→ **Work instructions**:
Your answer should be the exact lines of the records, starting with the one containing "boldness (133, 940)" and running to the end.

→ **Data to process**:
--------------------

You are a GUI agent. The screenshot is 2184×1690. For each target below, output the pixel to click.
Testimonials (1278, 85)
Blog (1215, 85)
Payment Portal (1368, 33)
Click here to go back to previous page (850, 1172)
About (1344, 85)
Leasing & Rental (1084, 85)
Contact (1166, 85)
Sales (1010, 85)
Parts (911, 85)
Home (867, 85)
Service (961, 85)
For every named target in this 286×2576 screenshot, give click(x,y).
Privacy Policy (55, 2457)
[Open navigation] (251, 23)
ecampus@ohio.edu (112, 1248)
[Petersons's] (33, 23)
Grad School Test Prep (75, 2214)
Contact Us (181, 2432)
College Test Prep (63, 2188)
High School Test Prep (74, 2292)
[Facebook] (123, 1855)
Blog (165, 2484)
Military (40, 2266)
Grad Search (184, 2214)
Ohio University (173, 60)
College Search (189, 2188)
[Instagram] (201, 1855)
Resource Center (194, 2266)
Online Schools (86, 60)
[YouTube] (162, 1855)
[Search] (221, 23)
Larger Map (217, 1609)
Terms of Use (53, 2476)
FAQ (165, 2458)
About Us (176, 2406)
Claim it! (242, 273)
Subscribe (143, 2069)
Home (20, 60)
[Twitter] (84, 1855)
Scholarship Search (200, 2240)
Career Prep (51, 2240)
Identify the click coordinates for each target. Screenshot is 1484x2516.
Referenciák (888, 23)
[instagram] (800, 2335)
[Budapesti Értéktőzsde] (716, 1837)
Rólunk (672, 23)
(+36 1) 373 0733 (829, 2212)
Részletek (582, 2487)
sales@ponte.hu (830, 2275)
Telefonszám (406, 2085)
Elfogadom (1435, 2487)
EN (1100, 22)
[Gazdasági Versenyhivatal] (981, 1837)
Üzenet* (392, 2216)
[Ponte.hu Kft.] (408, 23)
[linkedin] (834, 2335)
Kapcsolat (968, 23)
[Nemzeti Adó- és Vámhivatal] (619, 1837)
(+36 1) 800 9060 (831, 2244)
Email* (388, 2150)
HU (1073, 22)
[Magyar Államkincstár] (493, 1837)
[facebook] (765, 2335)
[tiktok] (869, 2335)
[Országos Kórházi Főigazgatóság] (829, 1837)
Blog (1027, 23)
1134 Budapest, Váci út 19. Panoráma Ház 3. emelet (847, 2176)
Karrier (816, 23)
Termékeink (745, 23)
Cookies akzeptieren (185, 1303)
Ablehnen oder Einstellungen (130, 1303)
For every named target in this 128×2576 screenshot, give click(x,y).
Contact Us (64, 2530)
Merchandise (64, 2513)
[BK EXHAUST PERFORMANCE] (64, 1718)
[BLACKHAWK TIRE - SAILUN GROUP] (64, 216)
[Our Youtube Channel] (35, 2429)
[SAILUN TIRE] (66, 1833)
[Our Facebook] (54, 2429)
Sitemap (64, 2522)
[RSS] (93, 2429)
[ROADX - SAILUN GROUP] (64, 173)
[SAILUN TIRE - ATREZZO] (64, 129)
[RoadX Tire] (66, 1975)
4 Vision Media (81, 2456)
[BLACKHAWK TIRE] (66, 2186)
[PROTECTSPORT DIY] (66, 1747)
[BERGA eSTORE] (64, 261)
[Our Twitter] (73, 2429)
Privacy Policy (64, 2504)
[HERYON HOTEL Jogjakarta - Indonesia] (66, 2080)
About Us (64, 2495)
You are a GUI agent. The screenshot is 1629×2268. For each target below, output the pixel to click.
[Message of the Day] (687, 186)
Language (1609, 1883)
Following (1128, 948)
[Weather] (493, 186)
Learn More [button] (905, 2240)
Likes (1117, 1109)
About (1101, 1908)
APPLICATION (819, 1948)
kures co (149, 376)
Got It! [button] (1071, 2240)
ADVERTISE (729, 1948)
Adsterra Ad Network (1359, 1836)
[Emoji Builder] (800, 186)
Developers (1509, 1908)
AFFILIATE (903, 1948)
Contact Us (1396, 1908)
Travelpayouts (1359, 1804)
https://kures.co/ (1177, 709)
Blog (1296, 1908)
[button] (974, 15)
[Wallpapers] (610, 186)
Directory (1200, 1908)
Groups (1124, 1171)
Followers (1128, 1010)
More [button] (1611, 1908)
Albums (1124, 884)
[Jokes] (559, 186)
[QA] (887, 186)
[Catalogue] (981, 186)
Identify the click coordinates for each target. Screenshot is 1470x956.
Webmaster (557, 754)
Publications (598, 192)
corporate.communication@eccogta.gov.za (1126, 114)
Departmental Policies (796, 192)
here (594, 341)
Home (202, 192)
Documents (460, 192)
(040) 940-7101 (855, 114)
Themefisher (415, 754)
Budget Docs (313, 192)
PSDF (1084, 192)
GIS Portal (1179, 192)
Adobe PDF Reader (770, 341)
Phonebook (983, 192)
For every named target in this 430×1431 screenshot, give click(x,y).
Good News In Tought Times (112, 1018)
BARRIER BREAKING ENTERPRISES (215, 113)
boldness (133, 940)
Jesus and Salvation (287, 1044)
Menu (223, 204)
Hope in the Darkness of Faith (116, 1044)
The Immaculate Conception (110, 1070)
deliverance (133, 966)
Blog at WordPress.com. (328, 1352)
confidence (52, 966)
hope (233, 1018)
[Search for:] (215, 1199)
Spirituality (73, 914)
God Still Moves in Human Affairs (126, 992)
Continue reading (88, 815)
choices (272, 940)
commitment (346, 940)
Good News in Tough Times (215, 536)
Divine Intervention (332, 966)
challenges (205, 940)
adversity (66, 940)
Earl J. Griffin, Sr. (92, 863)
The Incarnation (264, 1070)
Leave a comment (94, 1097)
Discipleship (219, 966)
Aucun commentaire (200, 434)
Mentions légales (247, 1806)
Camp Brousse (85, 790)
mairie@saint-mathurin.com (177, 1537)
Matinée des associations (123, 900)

--------------------

→ **Response**:
boldness (133, 940)
Jesus and Salvation (287, 1044)
Menu (223, 204)
Hope in the Darkness of Faith (116, 1044)
The Immaculate Conception (110, 1070)
deliverance (133, 966)
Blog at WordPress.com. (328, 1352)
confidence (52, 966)
hope (233, 1018)
[Search for:] (215, 1199)
Spirituality (73, 914)
God Still Moves in Human Affairs (126, 992)
Continue reading (88, 815)
choices (272, 940)
commitment (346, 940)
Good News in Tough Times (215, 536)
Divine Intervention (332, 966)
challenges (205, 940)
adversity (66, 940)
Earl J. Griffin, Sr. (92, 863)
The Incarnation (264, 1070)
Leave a comment (94, 1097)
Discipleship (219, 966)
Aucun commentaire (200, 434)
Mentions légales (247, 1806)
Camp Brousse (85, 790)
mairie@saint-mathurin.com (177, 1537)
Matinée des associations (123, 900)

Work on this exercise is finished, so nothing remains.